1.2 Necessity of Understanding Carbon Footprint of a Region through Quantification

Climate change is now one of most concerning areas for human existence in the next century. Decreasing our carbon footprint has the potential to reduce its impact on climate change by increasing human comfort. It would also add to the valuable information required as a component for sustainable urban planning for planners, policy makers, and local municipalities (Courchene and Allan 2008).
It has been widely reported that the last four decades have witnessed an abrupt increase in concentration of GHGs. All human activities such as industry, agriculture, deforestation, waste disposal, and specifically the burning of fossil fuels for various applications are considered the main factors that contribute to the increase in fossil fuel content in the atmosphere. The concentrations of atmospheric CO₂ increased from approximately 80 ppm considered by volume (ppmv) in the 1950s to 372 ppmv in 2001 and has been increasing approximately 20 ppmv every year as per the 2007 IPCC report. Similarly, CH₄ emissions have increased by 0.02 ppmv. This rapid increase in GHG concentrations in the atmosphere, mainly due to anthropogenic activities of humans, has affected the local and global climate and is said to have farreaching consequences. The most significant contributors to global warming are the six Kyoto gase and, to a lesser extent, the chlorofluorocarbons (highlighted during the Montreal protocol; IPCC 2006, 2007). CO₂is the primary GHG (contributing ~60%) followed by methane and nitrous oxide, with the largest GHG-producing sector being the energy supply sector (~26%) (IPCC 1996, 2007).
The effect of these gases is measured in terms of global warming potential (GWP) and depends on radiative forcing and time frame (usually 100 years). The GWP factor for CO₂ is 1 (considered as reference), that for CH ₄is 21, and that for N₂O is 298 (IPCC  2007). Today, it is important to understand and quantify the GHG emissions through a sectorial approach with specific methods. A sectorial approach would help in planning sectorial interventions in reducing carbon footprint in the atmosphere as well as necessary technological interventions based on sectorial needs.

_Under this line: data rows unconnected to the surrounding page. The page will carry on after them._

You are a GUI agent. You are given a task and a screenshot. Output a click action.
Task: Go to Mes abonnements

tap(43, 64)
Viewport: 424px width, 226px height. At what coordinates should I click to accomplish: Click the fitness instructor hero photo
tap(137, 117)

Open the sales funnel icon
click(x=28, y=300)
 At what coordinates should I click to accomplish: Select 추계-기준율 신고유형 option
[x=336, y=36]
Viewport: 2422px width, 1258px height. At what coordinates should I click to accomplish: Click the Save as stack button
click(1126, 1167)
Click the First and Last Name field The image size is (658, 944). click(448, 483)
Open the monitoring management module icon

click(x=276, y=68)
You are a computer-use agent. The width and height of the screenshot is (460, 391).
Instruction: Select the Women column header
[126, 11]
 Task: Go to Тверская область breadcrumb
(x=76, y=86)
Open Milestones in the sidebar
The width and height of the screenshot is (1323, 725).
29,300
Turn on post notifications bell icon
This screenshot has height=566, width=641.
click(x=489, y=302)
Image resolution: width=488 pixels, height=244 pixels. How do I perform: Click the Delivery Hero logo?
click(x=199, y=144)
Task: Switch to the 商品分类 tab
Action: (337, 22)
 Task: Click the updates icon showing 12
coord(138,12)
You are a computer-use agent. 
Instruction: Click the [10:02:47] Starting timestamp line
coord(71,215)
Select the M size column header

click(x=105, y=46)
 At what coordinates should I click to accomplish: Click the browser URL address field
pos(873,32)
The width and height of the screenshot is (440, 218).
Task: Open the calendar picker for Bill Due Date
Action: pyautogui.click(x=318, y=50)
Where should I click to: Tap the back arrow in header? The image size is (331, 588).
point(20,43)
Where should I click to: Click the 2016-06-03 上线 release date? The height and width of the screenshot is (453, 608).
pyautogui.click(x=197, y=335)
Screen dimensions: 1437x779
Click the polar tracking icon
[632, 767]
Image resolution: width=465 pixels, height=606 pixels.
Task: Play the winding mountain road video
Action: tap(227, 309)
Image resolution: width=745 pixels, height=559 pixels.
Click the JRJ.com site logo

Given these requirements, this chapter addresses three basic objectives based on understanding the steps in building and transforming sustainable urban systems. The first objective is to understand temporal land use change in the last two decades in five major cities in India and to model it based on agents of change. The second objective is to quantify GHG emissions. The third objective is to understand policy interventions required to overcome both land use change effects and effects of GHG emissions.